Work instruction
Could you return every record below without changing a word?

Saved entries
*** Begin section ***
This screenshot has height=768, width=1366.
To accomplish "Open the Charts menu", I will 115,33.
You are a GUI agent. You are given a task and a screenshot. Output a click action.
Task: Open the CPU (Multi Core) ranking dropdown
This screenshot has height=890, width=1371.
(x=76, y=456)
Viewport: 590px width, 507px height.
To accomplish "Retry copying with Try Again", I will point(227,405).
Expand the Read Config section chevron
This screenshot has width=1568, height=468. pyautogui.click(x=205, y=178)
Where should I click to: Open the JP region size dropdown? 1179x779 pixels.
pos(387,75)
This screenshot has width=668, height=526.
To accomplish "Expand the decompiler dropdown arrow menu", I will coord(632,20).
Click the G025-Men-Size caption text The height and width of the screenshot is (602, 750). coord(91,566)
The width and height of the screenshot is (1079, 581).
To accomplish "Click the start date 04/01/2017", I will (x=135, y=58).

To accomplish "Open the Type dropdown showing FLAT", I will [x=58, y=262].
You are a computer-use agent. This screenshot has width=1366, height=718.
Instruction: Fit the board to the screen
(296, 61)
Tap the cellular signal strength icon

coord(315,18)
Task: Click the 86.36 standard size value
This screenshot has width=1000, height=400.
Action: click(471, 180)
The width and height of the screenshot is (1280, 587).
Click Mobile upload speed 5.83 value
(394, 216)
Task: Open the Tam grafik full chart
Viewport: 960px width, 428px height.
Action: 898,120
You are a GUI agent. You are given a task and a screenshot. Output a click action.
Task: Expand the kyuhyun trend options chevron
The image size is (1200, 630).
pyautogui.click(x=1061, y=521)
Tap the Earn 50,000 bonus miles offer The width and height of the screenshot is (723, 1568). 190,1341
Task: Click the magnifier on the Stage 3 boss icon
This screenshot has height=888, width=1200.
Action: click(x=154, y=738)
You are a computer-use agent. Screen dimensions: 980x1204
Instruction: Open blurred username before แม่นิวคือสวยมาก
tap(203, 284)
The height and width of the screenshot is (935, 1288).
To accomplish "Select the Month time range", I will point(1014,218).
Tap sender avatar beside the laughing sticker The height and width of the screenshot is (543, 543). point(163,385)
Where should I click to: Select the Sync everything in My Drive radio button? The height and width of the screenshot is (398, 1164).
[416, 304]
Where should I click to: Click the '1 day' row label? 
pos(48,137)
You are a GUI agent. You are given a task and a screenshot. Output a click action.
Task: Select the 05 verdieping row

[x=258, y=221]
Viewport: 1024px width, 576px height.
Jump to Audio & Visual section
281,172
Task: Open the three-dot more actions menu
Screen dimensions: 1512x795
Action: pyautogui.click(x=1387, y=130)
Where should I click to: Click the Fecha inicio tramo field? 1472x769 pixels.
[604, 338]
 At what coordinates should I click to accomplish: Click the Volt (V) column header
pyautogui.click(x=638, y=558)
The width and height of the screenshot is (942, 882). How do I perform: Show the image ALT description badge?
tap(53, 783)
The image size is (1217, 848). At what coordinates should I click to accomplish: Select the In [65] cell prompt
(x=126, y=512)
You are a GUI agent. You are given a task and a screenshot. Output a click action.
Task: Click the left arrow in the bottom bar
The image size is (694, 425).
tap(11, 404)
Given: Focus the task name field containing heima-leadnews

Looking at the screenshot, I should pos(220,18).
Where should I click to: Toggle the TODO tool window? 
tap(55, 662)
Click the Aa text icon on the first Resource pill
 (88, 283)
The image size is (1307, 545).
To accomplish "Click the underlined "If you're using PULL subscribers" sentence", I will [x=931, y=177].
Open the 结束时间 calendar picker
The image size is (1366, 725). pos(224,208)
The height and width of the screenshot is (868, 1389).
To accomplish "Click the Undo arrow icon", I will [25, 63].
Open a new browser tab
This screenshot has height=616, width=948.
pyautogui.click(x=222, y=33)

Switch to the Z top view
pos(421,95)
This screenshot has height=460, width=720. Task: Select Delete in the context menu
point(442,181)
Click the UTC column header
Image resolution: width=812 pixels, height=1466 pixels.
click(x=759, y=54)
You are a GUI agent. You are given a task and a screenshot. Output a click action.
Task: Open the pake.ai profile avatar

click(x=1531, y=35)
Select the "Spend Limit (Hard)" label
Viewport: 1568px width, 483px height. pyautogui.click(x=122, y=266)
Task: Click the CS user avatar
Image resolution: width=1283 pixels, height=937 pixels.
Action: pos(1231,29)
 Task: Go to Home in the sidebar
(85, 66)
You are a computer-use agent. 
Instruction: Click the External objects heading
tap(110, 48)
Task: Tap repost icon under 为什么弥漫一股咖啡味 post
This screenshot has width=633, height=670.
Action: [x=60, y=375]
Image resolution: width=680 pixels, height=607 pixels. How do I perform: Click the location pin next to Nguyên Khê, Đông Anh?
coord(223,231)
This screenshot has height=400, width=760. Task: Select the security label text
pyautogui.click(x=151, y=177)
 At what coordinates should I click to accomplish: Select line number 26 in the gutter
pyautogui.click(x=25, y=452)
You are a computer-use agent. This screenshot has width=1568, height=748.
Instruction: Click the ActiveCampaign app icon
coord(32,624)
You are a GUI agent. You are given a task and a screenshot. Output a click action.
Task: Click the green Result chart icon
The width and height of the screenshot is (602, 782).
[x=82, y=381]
*** End section ***
Exercise result
This screenshot has height=768, width=1366.
To accomplish "Open the Charts menu", I will 115,33.
You are a GUI agent. You are given a task and a screenshot. Output a click action.
Task: Open the CPU (Multi Core) ranking dropdown
This screenshot has height=890, width=1371.
(x=76, y=456)
Viewport: 590px width, 507px height.
To accomplish "Retry copying with Try Again", I will point(227,405).
Expand the Read Config section chevron
This screenshot has width=1568, height=468. pyautogui.click(x=205, y=178)
Where should I click to: Open the JP region size dropdown? 1179x779 pixels.
pos(387,75)
This screenshot has width=668, height=526.
To accomplish "Expand the decompiler dropdown arrow menu", I will coord(632,20).
Click the G025-Men-Size caption text The height and width of the screenshot is (602, 750). coord(91,566)
The width and height of the screenshot is (1079, 581).
To accomplish "Click the start date 04/01/2017", I will (x=135, y=58).

To accomplish "Open the Type dropdown showing FLAT", I will [x=58, y=262].
You are a computer-use agent. This screenshot has width=1366, height=718.
Instruction: Fit the board to the screen
(296, 61)
Tap the cellular signal strength icon

coord(315,18)
Task: Click the 86.36 standard size value
This screenshot has width=1000, height=400.
Action: click(471, 180)
The width and height of the screenshot is (1280, 587).
Click Mobile upload speed 5.83 value
(394, 216)
Task: Open the Tam grafik full chart
Viewport: 960px width, 428px height.
Action: 898,120
You are a GUI agent. You are given a task and a screenshot. Output a click action.
Task: Expand the kyuhyun trend options chevron
The image size is (1200, 630).
pyautogui.click(x=1061, y=521)
Tap the Earn 50,000 bonus miles offer The width and height of the screenshot is (723, 1568). 190,1341
Task: Click the magnifier on the Stage 3 boss icon
This screenshot has height=888, width=1200.
Action: click(x=154, y=738)
You are a computer-use agent. Screen dimensions: 980x1204
Instruction: Open blurred username before แม่นิวคือสวยมาก
tap(203, 284)
The height and width of the screenshot is (935, 1288).
To accomplish "Select the Month time range", I will point(1014,218).
Tap sender avatar beside the laughing sticker The height and width of the screenshot is (543, 543). point(163,385)
Where should I click to: Select the Sync everything in My Drive radio button? The height and width of the screenshot is (398, 1164).
[416, 304]
Where should I click to: Click the '1 day' row label? 
pos(48,137)
You are a GUI agent. You are given a task and a screenshot. Output a click action.
Task: Select the 05 verdieping row

[x=258, y=221]
Viewport: 1024px width, 576px height.
Jump to Audio & Visual section
281,172
Task: Open the three-dot more actions menu
Screen dimensions: 1512x795
Action: pyautogui.click(x=1387, y=130)
Where should I click to: Click the Fecha inicio tramo field? 1472x769 pixels.
[604, 338]
 At what coordinates should I click to accomplish: Click the Volt (V) column header
pyautogui.click(x=638, y=558)
The width and height of the screenshot is (942, 882). How do I perform: Show the image ALT description badge?
tap(53, 783)
The image size is (1217, 848). At what coordinates should I click to accomplish: Select the In [65] cell prompt
(x=126, y=512)
You are a GUI agent. You are given a task and a screenshot. Output a click action.
Task: Click the left arrow in the bottom bar
The image size is (694, 425).
tap(11, 404)
Given: Focus the task name field containing heima-leadnews

Looking at the screenshot, I should pos(220,18).
Where should I click to: Toggle the TODO tool window? 
tap(55, 662)
Click the Aa text icon on the first Resource pill
 (88, 283)
The image size is (1307, 545).
To accomplish "Click the underlined "If you're using PULL subscribers" sentence", I will [x=931, y=177].
Open the 结束时间 calendar picker
The image size is (1366, 725). pos(224,208)
The height and width of the screenshot is (868, 1389).
To accomplish "Click the Undo arrow icon", I will [25, 63].
Open a new browser tab
This screenshot has height=616, width=948.
pyautogui.click(x=222, y=33)

Switch to the Z top view
pos(421,95)
This screenshot has height=460, width=720. Task: Select Delete in the context menu
point(442,181)
Click the UTC column header
Image resolution: width=812 pixels, height=1466 pixels.
click(x=759, y=54)
You are a GUI agent. You are given a task and a screenshot. Output a click action.
Task: Open the pake.ai profile avatar

click(x=1531, y=35)
Select the "Spend Limit (Hard)" label
Viewport: 1568px width, 483px height. pyautogui.click(x=122, y=266)
Task: Click the CS user avatar
Image resolution: width=1283 pixels, height=937 pixels.
Action: pos(1231,29)
 Task: Go to Home in the sidebar
(85, 66)
You are a computer-use agent. 
Instruction: Click the External objects heading
tap(110, 48)
Task: Tap repost icon under 为什么弥漫一股咖啡味 post
This screenshot has width=633, height=670.
Action: [x=60, y=375]
Image resolution: width=680 pixels, height=607 pixels. How do I perform: Click the location pin next to Nguyên Khê, Đông Anh?
coord(223,231)
This screenshot has height=400, width=760. Task: Select the security label text
pyautogui.click(x=151, y=177)
 At what coordinates should I click to accomplish: Select line number 26 in the gutter
pyautogui.click(x=25, y=452)
You are a computer-use agent. This screenshot has width=1568, height=748.
Instruction: Click the ActiveCampaign app icon
coord(32,624)
You are a GUI agent. You are given a task and a screenshot. Output a click action.
Task: Click the green Result chart icon
The width and height of the screenshot is (602, 782).
[x=82, y=381]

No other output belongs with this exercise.